Top of Raw data
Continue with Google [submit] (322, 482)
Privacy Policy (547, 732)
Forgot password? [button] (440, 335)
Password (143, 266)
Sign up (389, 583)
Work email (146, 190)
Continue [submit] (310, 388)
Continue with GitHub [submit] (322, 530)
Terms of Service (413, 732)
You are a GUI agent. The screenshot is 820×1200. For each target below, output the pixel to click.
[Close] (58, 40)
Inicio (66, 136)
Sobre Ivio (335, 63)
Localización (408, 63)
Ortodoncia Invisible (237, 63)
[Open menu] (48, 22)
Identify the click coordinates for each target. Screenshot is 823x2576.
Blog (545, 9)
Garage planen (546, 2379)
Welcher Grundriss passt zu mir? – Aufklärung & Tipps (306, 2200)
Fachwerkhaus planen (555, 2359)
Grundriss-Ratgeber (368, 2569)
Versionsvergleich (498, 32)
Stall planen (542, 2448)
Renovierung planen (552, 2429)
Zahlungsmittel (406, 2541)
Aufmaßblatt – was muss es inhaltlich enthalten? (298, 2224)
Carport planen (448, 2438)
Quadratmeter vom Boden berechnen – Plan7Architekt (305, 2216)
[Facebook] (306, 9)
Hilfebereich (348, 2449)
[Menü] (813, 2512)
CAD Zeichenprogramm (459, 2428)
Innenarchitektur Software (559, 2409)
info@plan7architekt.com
Bottom of Raw data
[The problem]:
Write down all of the records again, word for word.

[Your response]:
Continue with Google [submit] (322, 482)
Privacy Policy (547, 732)
Forgot password? [button] (440, 335)
Password (143, 266)
Sign up (389, 583)
Work email (146, 190)
Continue [submit] (310, 388)
Continue with GitHub [submit] (322, 530)
Terms of Service (413, 732)
You are a GUI agent. The screenshot is 820×1200. For each target below, output the pixel to click.
[Close] (58, 40)
Inicio (66, 136)
Sobre Ivio (335, 63)
Localización (408, 63)
Ortodoncia Invisible (237, 63)
[Open menu] (48, 22)
Identify the click coordinates for each target. Screenshot is 823x2576.
Blog (545, 9)
Garage planen (546, 2379)
Welcher Grundriss passt zu mir? – Aufklärung & Tipps (306, 2200)
Fachwerkhaus planen (555, 2359)
Grundriss-Ratgeber (368, 2569)
Versionsvergleich (498, 32)
Stall planen (542, 2448)
Renovierung planen (552, 2429)
Zahlungsmittel (406, 2541)
Aufmaßblatt – was muss es inhaltlich enthalten? (298, 2224)
Carport planen (448, 2438)
Quadratmeter vom Boden berechnen – Plan7Architekt (305, 2216)
[Facebook] (306, 9)
Hilfebereich (348, 2449)
[Menü] (813, 2512)
CAD Zeichenprogramm (459, 2428)
Innenarchitektur Software (559, 2409)
info@plan7architekt.com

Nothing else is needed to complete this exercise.